0

First of all I have checked the existing topics. Unfortunately, they are either not exactly relevant or I am not able to understand them. As you will know from my type of question, I'm VERY new to R. I hope this is okay...

I feel I am on the right way....

here https://i.stack.imgur.com/5jv0m.jpg is an excerpt of the dataframe (df)

I want to compare whether the values of the subcategories of emissions (y) sum up the values stated in the parent categories. Part of this is summing up the values of subcategories.

In short I want to know whether sum(3.B.1+3.B.2+...+3.B.n) = 3.B. (i.e. the in the csv stated sum) for a given year and country. I want to verify the sums.

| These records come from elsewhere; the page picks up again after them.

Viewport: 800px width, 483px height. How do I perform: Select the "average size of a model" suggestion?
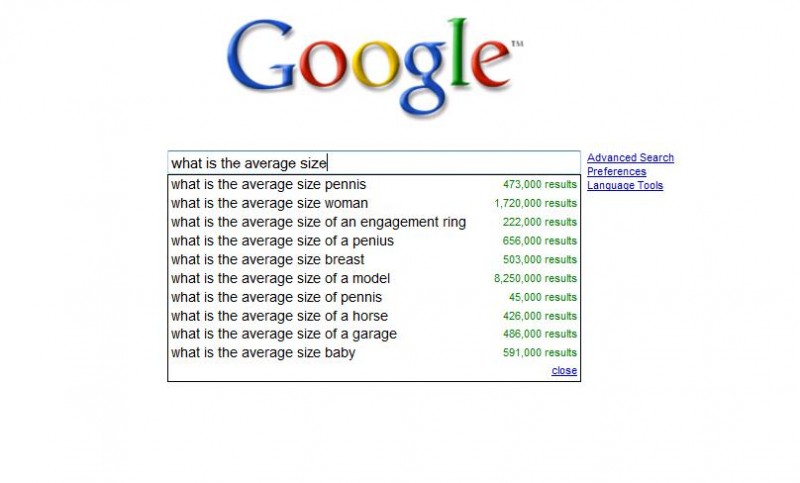click(280, 278)
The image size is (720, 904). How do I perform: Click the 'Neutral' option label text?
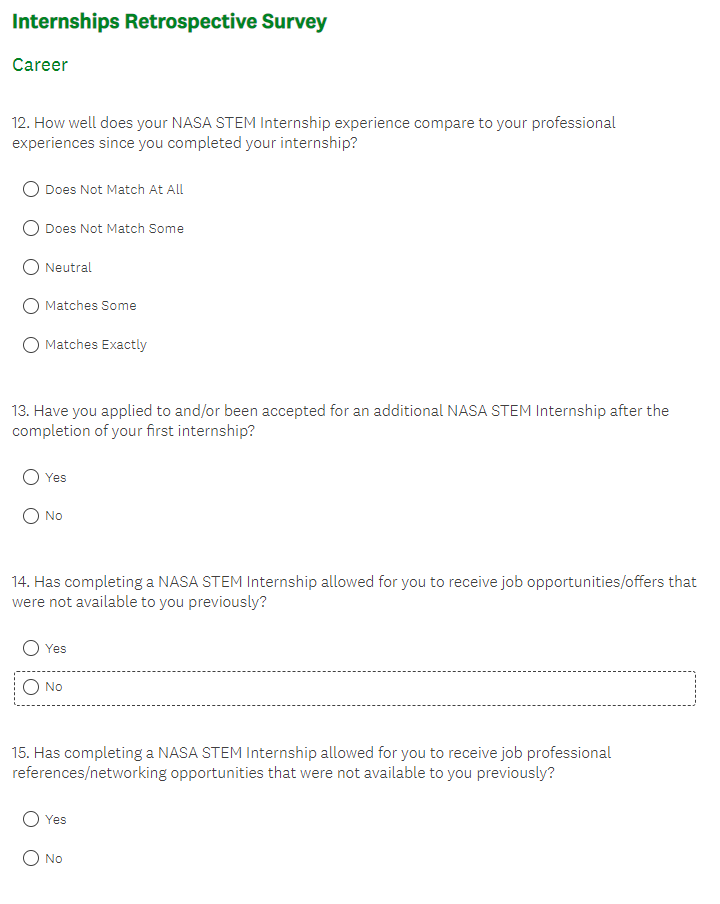point(68,268)
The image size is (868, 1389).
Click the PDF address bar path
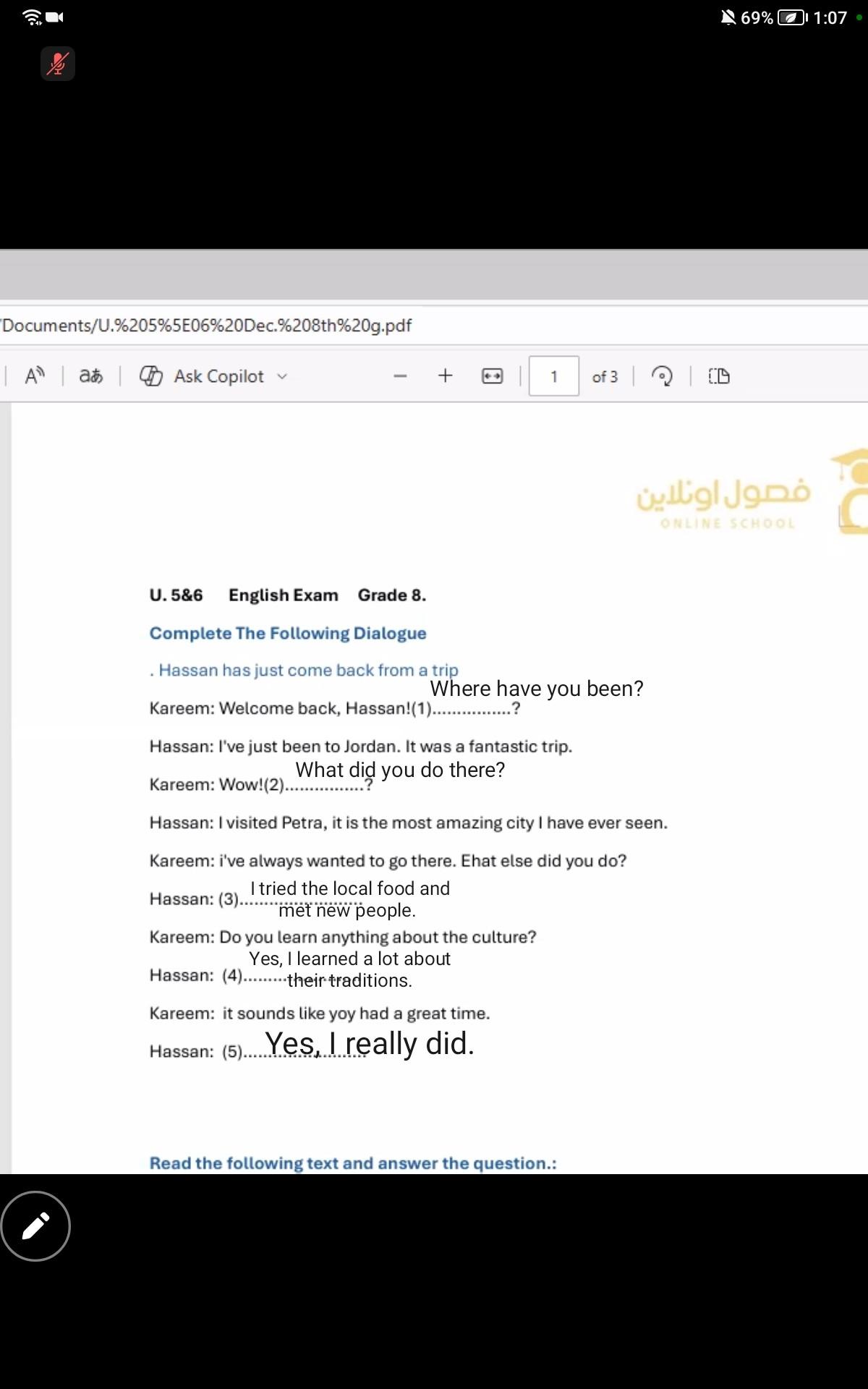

I've tried this code (with 2010 and Austria):

sum(compare_df, x4 %in% c("1.A.1", "1.A.2", "1.A.3", "1.A.4", "1.A.5") & x 
== "2010" & x2 == "Austria")

but get this:

Error in FUN(X[[i]], ...) : only defined on a data frame with all numeric variables

After having this, is there a way to run a code which will automate the process of running code for other conditions (i.e. list of countries and years)? You some keywords would be helpful here. I could then search for it myself.

I hope my question is clear enough and thank you for any sort of help or suggestion. Sorry for such a long post...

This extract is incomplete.